My storage driver is zfs
I've triple confirmed no nouvea.
I'm remembering that I did a runfile installation on the host some time ago. I'll follow the nvidia instructions to do a complete uninstall of both the packaged driver and prior runfile.
No joy. Same results whether I do pkg installation or runtime installation. The host detects the gpus just fine. But the container just can't locate the required libraries.
Short of changing the host to Ubuntu, I don't what else to try.
This looks like an nvidia-container-toolkit on Debian11 kind of issue. Same result with a podman container:
--hooks-dir=/usr/share/containers/oci/hooks.d/ \
nvidia/cuda:11.0-base nvidia-smi
✔ docker.io/nvidia/cuda:11.0-base Trying to pull docker.io/nvidia/cuda:11.0-base... Getting image source signatures Copying blob b66c17bbf772 done Copying blob 54ee1f796a1e done Copying blob 46d371e02073 done Copying blob f7bfea53ad12 done Copying blob e5ce55b8b4b9 done Copying blob 3642f1a6dfb3 done Copying blob 155bc0332b0a done Copying config 2ec708416b done Writing manifest to image destination Storing signatures NVIDIA-SMI couldn't find libnvidia-ml.so library in your system. Please make sure that the NVIDIA Display Driver is properly installed and present in your system. Please also try adding directory that contains libnvidia-ml.so to your system PATH.
FYI - I got this working for a podman container running debian but only by running it rootful and privileged
That's pretty odd. Could you try running strace -f nvidia-smi
in the container, see what may be going on there?
It's really odd. I created a new container with all flags needed.
I ran nvidia-smi, and I got the same error about the library.

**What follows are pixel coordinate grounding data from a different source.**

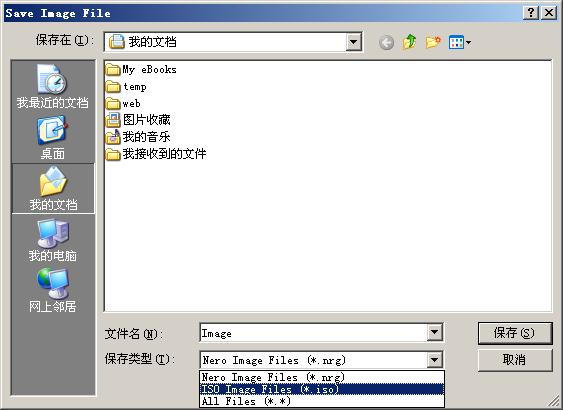Click the filename field containing Image
563x410 pixels.
click(313, 333)
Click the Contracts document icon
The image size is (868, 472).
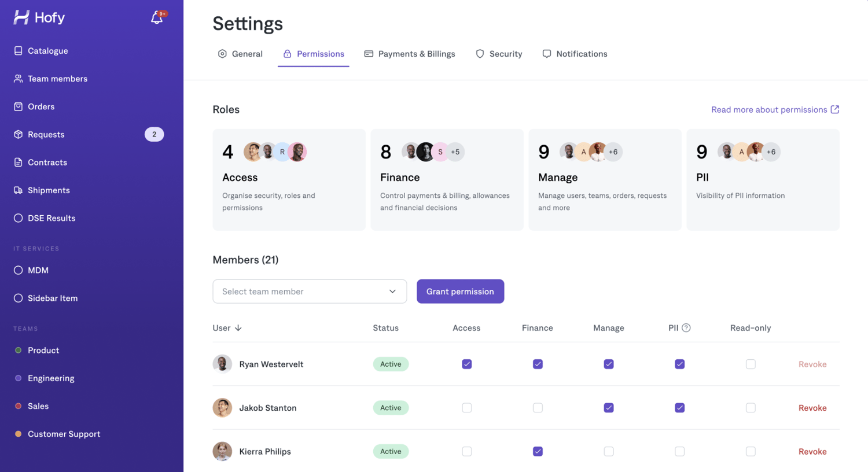tap(19, 163)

I did an apt update (not upgrade) and installed strace
ran 'strace nvidia-smi' got output!
after running with strace, now nvidia-smi is fine
there seems to be a dependency on strace which isn't installed by default in debian container images, now I'm wondering if I install strace on the host if that will fix it?
Did a quick test, strace on the host is not enough. Has to be installed in the container.
Ah, can you get a broken container and run ldconfig
inside of it, see if that fixes it?
$ lxc exec fred ldconfig ldconfig: File /lib/x86_64-linux-gnu/libnvidia-cfg.so.470.57.02 is empty, not checked. ldconfig: File /lib/x86_64-linux-gnu/libnvidia-allocator.so.470.57.02 is empty, not checked. ldconfig: File /lib/x86_64-linux-gnu/libnvidia-opencl.so.470.57.02 is empty, not checked. ldconfig: File /lib/x86_64-linux-gnu/libnvidia-compiler.so.470.57.02 is empty, not checked. ldconfig: File /lib/x86_64-linux-gnu/libnvidia-ml.so.470.57.02 is empty, not checked. ldconfig: File /lib/x86_64-linux-gnu/libnvidia-ptxjitcompiler.so.470.57.02 is empty, not checked. ldconfig: File /lib/x86_64-linux-gnu/libcuda.so.470.57.02 is empty, not checked.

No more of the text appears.